Commentary

As head and neck cancer incidence continues to increase,1 practitioners are potentially more likely to encounter patients who have undergone cancer resection and subsequent reconstruction. Many of these patients are treated with a combination of surgery and radiotherapy and may have lost teeth during their journey through to recovery. This highlights the restorative problem of replacement of missing teeth in this patient population.

Due to the advances in modern dental implant technology, implant retained prostheses are an increasingly utilised treatment option for replacement of missing teeth. An important consideration in this patient cohort is the quality of their remaining alveolar bone and whether a history of radiotherapy may affect the success of dental implants.

This systematic review investigated a multi-faceted question relating to the failure of dental implants in irradiated bone, the incidence of failure in the irradiated mandible compared to the non-irradiated maxilla and the effect hyperbaric oxygen on survival of implants placed in irradiated bone.

This review was carefully constructed and had a robust criterion for inclusion, which aimed to highlight only the most appropriate studies. The authors acknowledged the level of evidence included in their study was suboptimal, with neither of the RCTs included in their study being of low risk of bias, in addition to none of the observational studies being classified as of high methodological quality.

Another limitation of this study, in relation to its implications to general practice, is the predominant type of implant design utilised. Many of the articles included assessed machined implants, whereas surface textured implants are more commonly used in modern practice due to their superior survival rate.2

Chambrone et al. also noted the failure of selected studies to note the timing or dose of the radiotherapy, patient systemic factors, occlusal factors or follow-up and maintenance protocols of the prosthesis or peri-implant tissues, which may have consequences for the clinical survival of implants.

Additionally, the outcome measure for success defined in this systematic review was implant retention after a defined period of follow-up.

Other potential complications were not assessed, which may not immediately result in the loss of dental implants, but must also be considered by practitioners when assessing the success of dental implants, for example. the presence of peri-implantitis, success of prosthesis, patient satisfaction, etc.

The authors of this article concluded ‘radiotherapy was associated with higher rates of implant loss in the majority of individual sites, especially for the maxilla’. This may have clinical implications as practitioners involved in the planning, placement, restoration and maintenance of dental implants in patients who have undergone radiotherapy are expected to be able to discuss the potential success rates of differing treatment options.
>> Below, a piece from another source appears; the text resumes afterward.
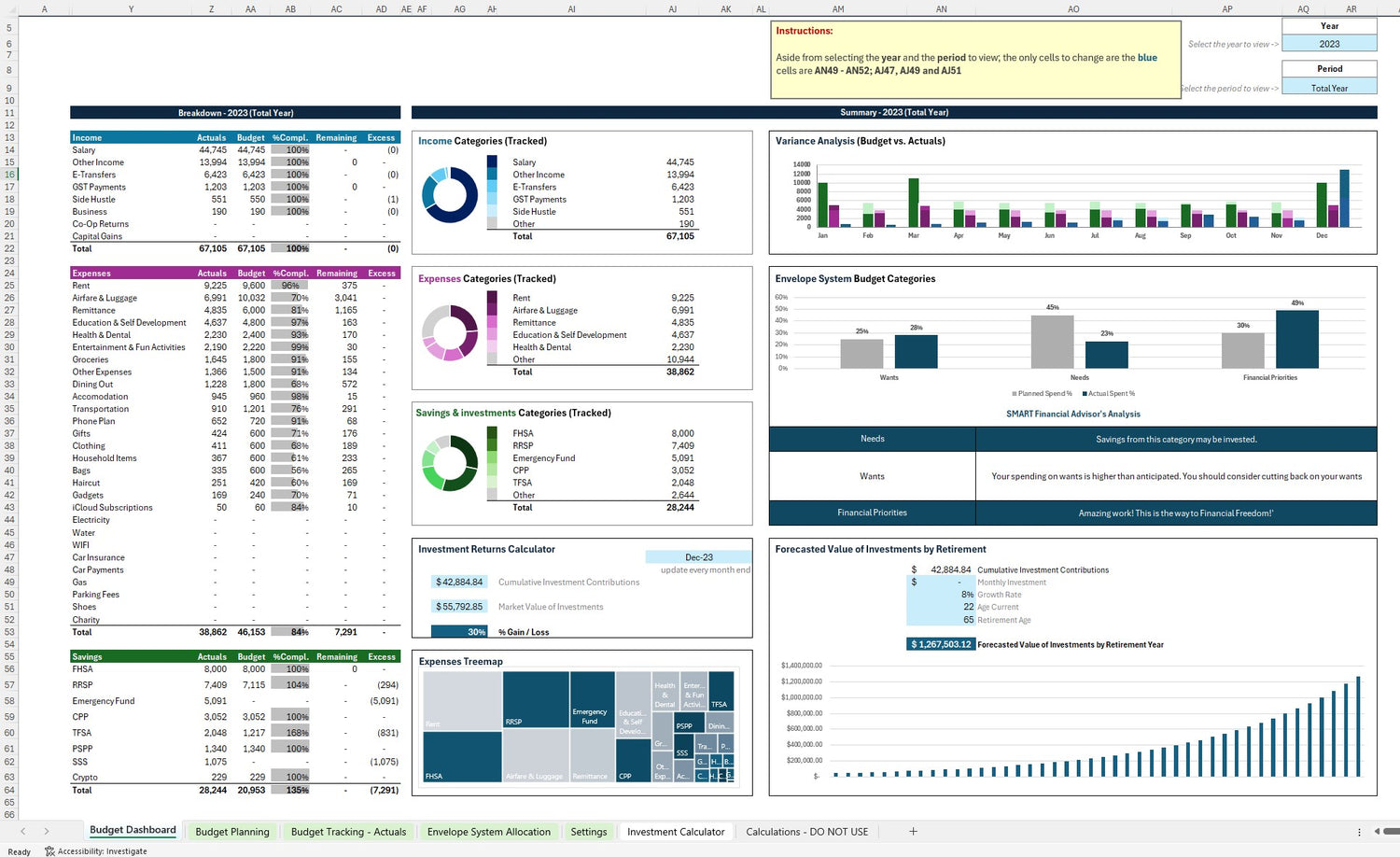1400x857 pixels.
Task: Select the blue Growth Rate 8% cell
Action: pyautogui.click(x=941, y=595)
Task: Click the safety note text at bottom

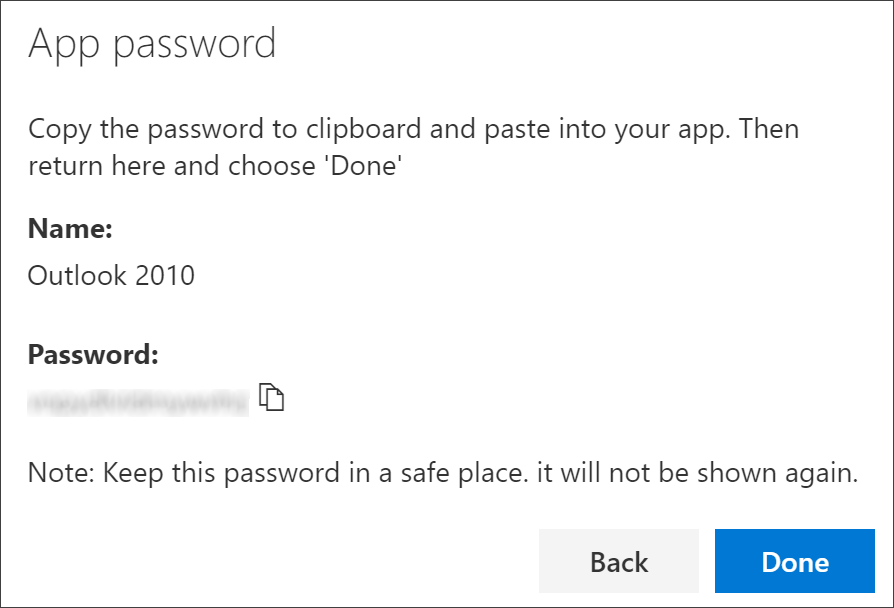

Additionally, the authors concluded that the available literature is insufficient to determine if hyperbaric oxygen has a meaningful effect on the survival of dental implants in irradiated bone. This concurs with the findings of the Cochrane review carried out in 2013 assessing the effectiveness of hyperbaric oxygen therapy for irradiated patients undergoing placement of dental implants.3 Additionally both reviews noted the presence of only one RCT asking this question.

This systematic review of dental implants installed in irradiated bone provided low quality information with regards to the potential success of implants placed in the irradiated mandible or maxilla compared to non-irradiated bone. However, the limitations discussed by the authors highlight the need for more high quality evidence in order to effect changes in modern practice.